Jisung telefonunun çalmasıyla yerinden hızla kalkıp masadan telefonunu aldı ve aramayı yanıtlayarak hoparlörü açtı.
''Selam Ji!''
''İşi hallettin mi San?''
''Hiç selam sabah da yok bakıyorum?''
''Selam San. Halettin mi işi?''
''Teşekkür ederim canım arkadaşım gayet iyiyim sen nasılsın?''
''Sohbetimizi sonra yapabiliriz, önceliğimiz bu iş.''
''Siktir lan oradan! Tam 4 yıl sonra aradın beni o da sana tetikçi bulmam için oldu. İnsan bari yalandan hal hatır sorar sen onu da yapmadın. Çocukluk arkadaşıyız sözde! Bu iş bitince de yüzüme bakmayacağın için konuşmaya çalışıyorum.''
Jisung yüzünü sıvazlayıp derin bir nefes verdi.
''Söz veriyorum bu işten sonra görüşmeye devam edeceğiz ancak şu sikik işi bir an önce halledebilir miyiz San? Çünkü her saniye daha da geriliyorum.''
''Söz verdin... Vermezsin normalde.''
''Verdiğimde de tutarım değil mi San?''
''Evet.''
''O halde hadi beni bilgilendir. Sonra da işi bitirip oturup sohbet edelim.''
''Pekala. Bir söz daha isteyebilir miyim?''
Jisung oflayıp onayladı arkadaşını.
''Bana şu son görüşmemizde yapmayı düşündüğünü söylediğin tarifi sana özel olan içkiden hazırlayacaksın?''
Jisung'un hiç beklemediği bu isteğe karşı kahkaha atması arkadaşını da güldürmüştü.

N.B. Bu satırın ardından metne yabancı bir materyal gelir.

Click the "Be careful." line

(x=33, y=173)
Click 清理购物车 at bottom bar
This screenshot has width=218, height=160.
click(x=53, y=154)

''Peki, öyle olsun. Sevgilini de getirirsin tanışırız.''
''Wooyoung çok sevinir eminim.''
''Ben de aynı şekilde. Bulabildin mi birini peki?''
''Evet. 28 yaşında ve yaklaşık 8 yıldır bu işlerin içerisinde. Başlarda bu kadar temiz kurtulmasına anlam veremiyorduk ancak sonra öğrendik ki babası önemli biriymiş. Senin herif gibi şerefsiz olan yüksek tabaka insanları öldürmeye bayılıyor. Tam bu işe uygun yani.''
''Harika. Ona bahsettin mi bu işten?''
''Sadece üstünkörü çünkü kendisi aracılardan detay öğrenmeyi sevmiyor. Direkt olarak mağdur insanların kendisine anlatmasını istiyor.''
''Onunla buluşmamı mı istiyorsun?''
''Elbette hayır.''
''O halde?''
''Kendisine mail atmanı istiyor.''
''Tuhafmış.''
''Biraz. Ama kendisini göstermeyi sevmiyor.''
''İşime gelir aslında. Ben de kendimi göstermek istemiyorum. Peki bir şey soracağım San.''
''Dinliyorum.''
''Adım? Adımı da söylemek istemiyorum.''
''Quokka demeye ne dersin? Ne tam olarak doğru ne tam olarak yanlış.''
''Doğruluğu nerede bunun?''
''Hadi ama Seoji! Tam bir quokkasın. Aşırı benziyorsunuz.'' diyerek bir kahkaha patlatmıştı.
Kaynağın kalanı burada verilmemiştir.